Laser Light Shows Replace Fireworks
July 3 -- This Fourth of July, fewer communities out West will be "oohing" and "ahh-ing" beneath sizzling fireworks shows.
Instead, many will be watching a more modern version of patriotic displays — laser light shows set to programmed music. The computerized animations, which are directed into the sky or at oversized mesh screens, use highly focused lasers that are far less likely to spark a fire in the dry tinderbox-like terrain of Western states.
Colorado and Arizona have endured the largest wildfires in each state's history this year and officials are taking extra precautions to keep fire risks low.
High Demand
"We have been flooded with phone calls," says Rikki Rothenberg-Klein, vice president for sales at Laser Fantasy International, a Seattle-based laser show company. "For many communities, this offers a very very safe way to put on a show."

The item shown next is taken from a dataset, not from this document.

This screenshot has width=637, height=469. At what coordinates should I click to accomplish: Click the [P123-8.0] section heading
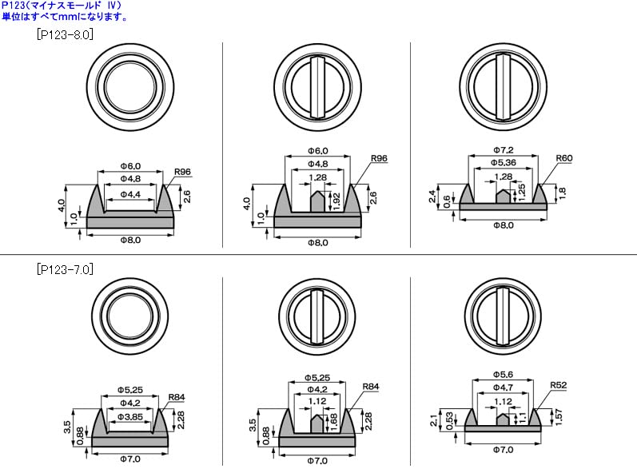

Rothenberg-Klein says her company has had to turn down requests and is producing twice as many shows than last year. It's handling spectacles in Sonora, Calif., Helena, Mont., and two in Colorado, where firework displays were banned this year because to wildfire concerns.
Bob Tory of Minneapolis-based Lasertainment says the laser show company has enjoyed a significant "bump in demand." And at South Dakota's Mount Rushmore, the usual brilliant fireworks show will be replaced by a laser display.
Instead of relying on black powder to create bright displays, laser light shows use mirrors, gas or crystals and agitated atoms.
Agitated Atoms
John Neese, an engineer at the University of Michigan's Center for Ultrafast Optical Science, explains light show lasers, which are highly focused beams of light with similar wavelengths, are usually generated within a tube of inert gas, such as argon or krypton.
A high-voltage current is directed through the tube, which agitates the atoms that make up the gas. The atoms eventually return to their normal state and as they do, they release energy in the form of photons — or light.